> _What needs to be done_
Rewrite the records as a Markdown table with the columns Row and Line, one numbered row per line, leaving out blank lines. Begin at the line that contains "Regenerate the result with the refresh icon" and stop at the end of the records.

> _Material to process_

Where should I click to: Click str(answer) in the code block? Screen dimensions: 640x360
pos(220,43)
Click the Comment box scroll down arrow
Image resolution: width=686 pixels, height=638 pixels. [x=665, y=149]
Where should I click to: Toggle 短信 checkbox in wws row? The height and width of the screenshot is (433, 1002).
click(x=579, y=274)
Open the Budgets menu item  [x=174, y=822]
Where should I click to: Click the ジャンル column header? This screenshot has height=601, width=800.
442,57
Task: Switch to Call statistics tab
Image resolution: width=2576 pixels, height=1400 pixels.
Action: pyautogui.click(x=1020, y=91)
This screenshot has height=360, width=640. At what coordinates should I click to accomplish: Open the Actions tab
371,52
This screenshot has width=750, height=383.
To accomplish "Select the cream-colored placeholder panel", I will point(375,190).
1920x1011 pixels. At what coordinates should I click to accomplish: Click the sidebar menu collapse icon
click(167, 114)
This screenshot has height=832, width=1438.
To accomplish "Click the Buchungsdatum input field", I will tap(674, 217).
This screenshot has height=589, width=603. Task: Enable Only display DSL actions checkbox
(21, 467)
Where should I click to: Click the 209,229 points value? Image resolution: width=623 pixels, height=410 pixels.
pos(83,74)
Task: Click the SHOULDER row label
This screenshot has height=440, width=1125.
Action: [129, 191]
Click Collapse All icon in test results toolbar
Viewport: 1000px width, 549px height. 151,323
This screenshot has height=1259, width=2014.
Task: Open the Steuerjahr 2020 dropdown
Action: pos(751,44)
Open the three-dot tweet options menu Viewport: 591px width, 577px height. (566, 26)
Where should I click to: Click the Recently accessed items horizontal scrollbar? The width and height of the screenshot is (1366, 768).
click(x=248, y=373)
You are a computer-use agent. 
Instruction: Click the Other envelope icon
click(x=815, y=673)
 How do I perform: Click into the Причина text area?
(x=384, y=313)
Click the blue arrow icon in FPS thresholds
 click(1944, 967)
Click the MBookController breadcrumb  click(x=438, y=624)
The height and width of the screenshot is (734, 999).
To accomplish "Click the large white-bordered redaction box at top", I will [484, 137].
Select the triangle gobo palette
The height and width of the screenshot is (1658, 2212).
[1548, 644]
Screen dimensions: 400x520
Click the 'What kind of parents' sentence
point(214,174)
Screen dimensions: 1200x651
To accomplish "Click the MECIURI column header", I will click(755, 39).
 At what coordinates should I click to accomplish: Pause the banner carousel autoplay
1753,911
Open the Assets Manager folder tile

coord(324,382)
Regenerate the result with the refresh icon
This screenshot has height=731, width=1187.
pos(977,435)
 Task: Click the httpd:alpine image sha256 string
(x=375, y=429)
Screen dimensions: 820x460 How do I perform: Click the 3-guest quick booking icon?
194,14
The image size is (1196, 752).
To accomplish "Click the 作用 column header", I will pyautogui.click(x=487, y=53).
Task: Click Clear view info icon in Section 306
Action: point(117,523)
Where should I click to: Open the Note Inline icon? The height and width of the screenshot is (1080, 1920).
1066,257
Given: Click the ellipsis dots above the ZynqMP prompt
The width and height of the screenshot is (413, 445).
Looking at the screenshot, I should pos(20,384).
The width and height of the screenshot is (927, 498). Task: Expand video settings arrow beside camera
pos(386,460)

> _In response_
| Row | Line |
|---|---|
| 1 | Regenerate the result with the refresh icon |
| 2 | This screenshot has height=731, width=1187. |
| 3 | pos(977,435) |
| 4 |  Task: Click the httpd:alpine image sha256 string |
| 5 | (x=375, y=429) |
| 6 | Screen dimensions: 820x460 How do I perform: Click the 3-guest quick booking icon? |
| 7 | 194,14 |
| 8 | The image size is (1196, 752). |
| 9 | To accomplish "Click the 作用 column header", I will pyautogui.click(x=487, y=53). |
| 10 | Task: Click Clear view info icon in Section 306 |
| 11 | Action: point(117,523) |
| 12 | Where should I click to: Open the Note Inline icon? The height and width of the screenshot is (1080, 1920). |
| 13 | 1066,257 |
| 14 | Given: Click the ellipsis dots above the ZynqMP prompt |
| 15 | The width and height of the screenshot is (413, 445). |
| 16 | Looking at the screenshot, I should pos(20,384). |
| 17 | The width and height of the screenshot is (927, 498). Task: Expand video settings arrow beside camera |
| 18 | pos(386,460) |